The process of making an offer is actually very easy. All you need to do is contact the real estate agent and tell them what you’re willing to pay. The agent will liaise with the seller and get back to you. You can do this via a phone call, put it in writing in an email, or even in person if you would like.

But it’s not the act of making the offer that will set you apart from your competitors – it’s the lead up. Knowledge is power – at the stage where you are making an offer, you should know your financial situation, have learned the suburb conditions, scoped out the property, and researched the competition.

3. Get Pre-Approved

Put yourself in the seller’s shoes – selling a home is tedious and sellers are often looking for the easiest way out possible. Therefore, you need to make the process easy for them, get your finance pre-approved so you know exactly what resources you’re working with, and you don’t waste anyone’s time. Before you can make an offer, you must know your limits, and this is where we Fox Home Loans come in. We also need to advise our clients that they can always put an offer in as long as they have a finance clause in. (usually 21 days)

4. Attend the First Open for Inspection

Attending the first open inspection for a property is important. This allows you to gauge the level of interest – if it isn’t busy then the seller is much more likely to take up an offer. If there are a lot of people, check to see how many are asking for copies of contracts or asking about early offers. This should tell you what competition you’re up against and you can set your offer accordingly.

5. Inspect the Property Properly

Home inspections quickly become overwhelming, but you need to be at your peak if you want to get in a good offer. While you’re scoping the competition at the inspection, make sure you’re getting (and retaining) information as efficiently as possible. You don’t have much wriggle room for hesitation when making an early offer.

6. Offer Quickly

If you found that interest in the property wasn’t hot, it’s tempting to delay putting in an offer in a bid to make the seller desperate. However, your best bet is to get in early and confidently and set the seller a quick deadline to get back to you. This puts you in an ideal place to negotiate. A reasonable response period to set would be about 48 hours, this gives the seller time to decide but limits other buyers from getting in before you.

7. Offer your Best Price

Playing games with the real estate agent is a sure way to not be taken seriously. Real estate agents do this every day, they’d rather deal with upfront buyers than people trying to pull the wool over their client’s eyes.

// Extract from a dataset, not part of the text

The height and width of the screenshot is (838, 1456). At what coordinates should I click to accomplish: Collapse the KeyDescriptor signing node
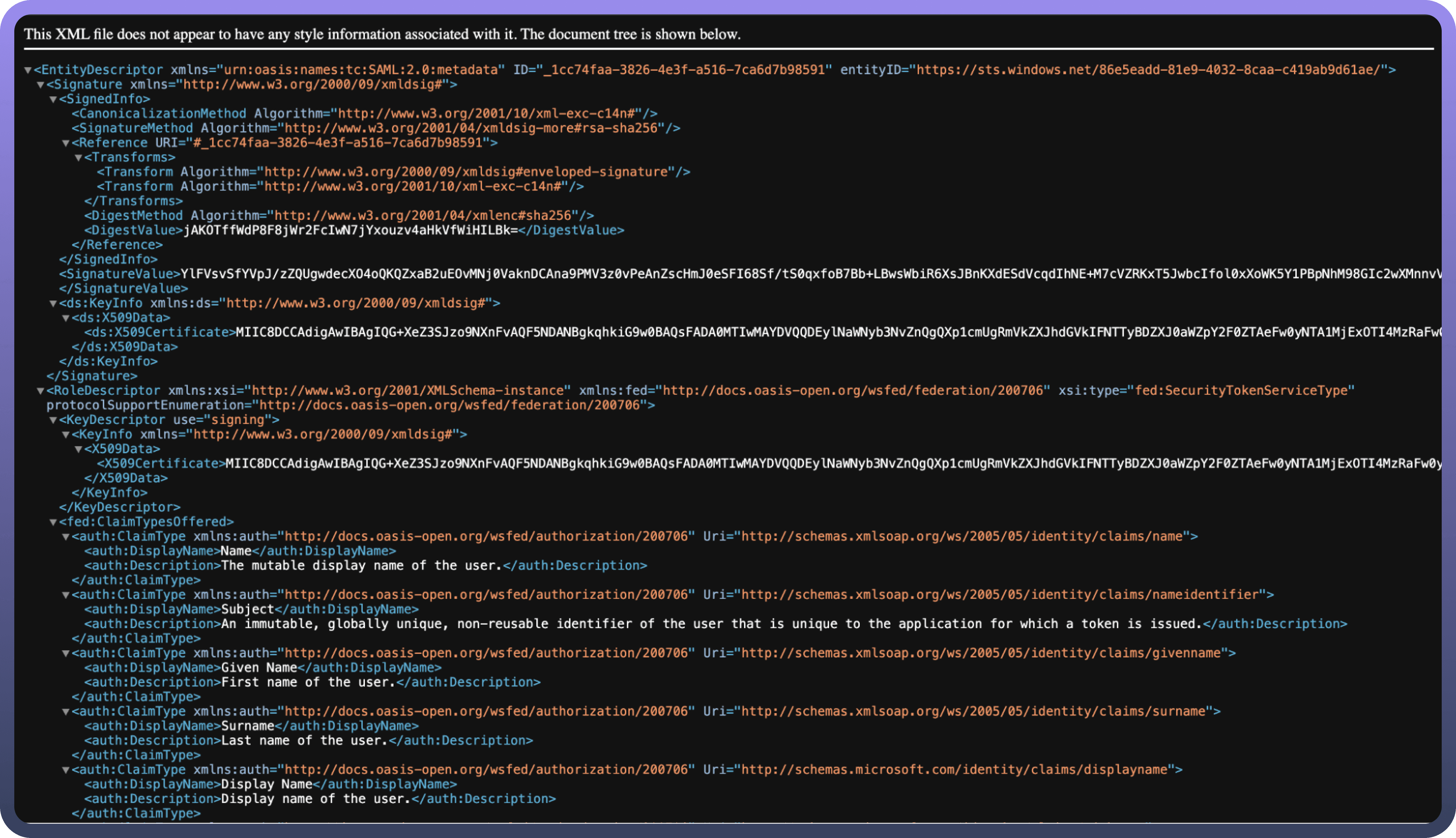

They know that most people making an offer pre-auction are either looking for a bargain or trying to cut through the competition, because presumably the property suits their needs. Don’t shoot yourself in the foot by under-offering and missing out to a higher bidder. Get a free suburb report and educate yourself on what you’re buying into, so you know your offer is reasonable.

8. Negotiation

If you’re putting in an offer, expect to negotiate. You’ll probably be negotiating against other buyers, so whether you’re dealing directly with the seller or via an agent, you want your offer to stand out.

Remember, your main priority is to make it easy for the seller. Do some research and learn about the seller’s situation. If they’ve already purchased another home, offer a settlement date that lets them avoid bridging finance or finding temporary accommodation between settlements.